Here is an interesting but misleading probability question: A drunk man reaches his home and tries the door key from a bunch of 10 keys. If the first key doesn’t work, he returns the key to the bunch and randomly selects another key repeatedly until he opens the door. The question is: which precise trial has the highest probability of opening the door?
The question is misleading because it does not ask you to guess by which try the person will find the right key and open the door. We’ll come to that topic a little later. The task is to find the probability of finding the right key at each try and show which one is the highest.
The probability of finding the right key in his first attempt = 1/10; ten keys and finding one at random is one out of 10 possible options.
The probability of finding the right key in his second attempt = (9/10)x(1/10); it is the joint probability of not getting the right key in the first attempt (9/10) AND the chance of hitting the right on the second try.
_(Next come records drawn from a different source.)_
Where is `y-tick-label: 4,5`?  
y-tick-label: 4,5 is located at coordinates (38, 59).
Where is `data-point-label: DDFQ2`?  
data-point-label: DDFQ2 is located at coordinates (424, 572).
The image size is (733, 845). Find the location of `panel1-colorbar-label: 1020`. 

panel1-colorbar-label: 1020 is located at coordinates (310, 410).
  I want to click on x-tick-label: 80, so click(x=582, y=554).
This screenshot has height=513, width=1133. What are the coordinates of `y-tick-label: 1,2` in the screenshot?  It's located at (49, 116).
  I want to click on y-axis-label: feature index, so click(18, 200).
The probability of finding the right key in his third attempt = (9/10)x(9/10)x(1/10). Here is the summary:
| Attempt | Probability |
| 1 | 0.1 |
| 2 | 0.09 |
| 3 | 0.081 |
| 4 | 0.0729 |
| 5 | 0.06561 |
It doesn’t mean that person will open the door in the first attempt or never. We need to estimate something different to find how the probability of opening the door changes with attempts. The chance he opened the door in his second attempt is:
Probability he opened in the first OR probability he opened in the second = 1/10 + (9/10)*(1/10). Here is how that develops.
| Attempt | Probability | Probability of Right key by Attempt |
| 1 | 0.1 | 0.1 |
| 2 | 0.09 | 0.19 |
| 3 | 0.081 | 0.27 |
| 4 | 0.0729 | 0.34 |
| 5 | 0.06561 | 0.41 |
| 6 | 0.059 | 0.47 |
There is about a 50% chance he will open the door by his sixth attempt.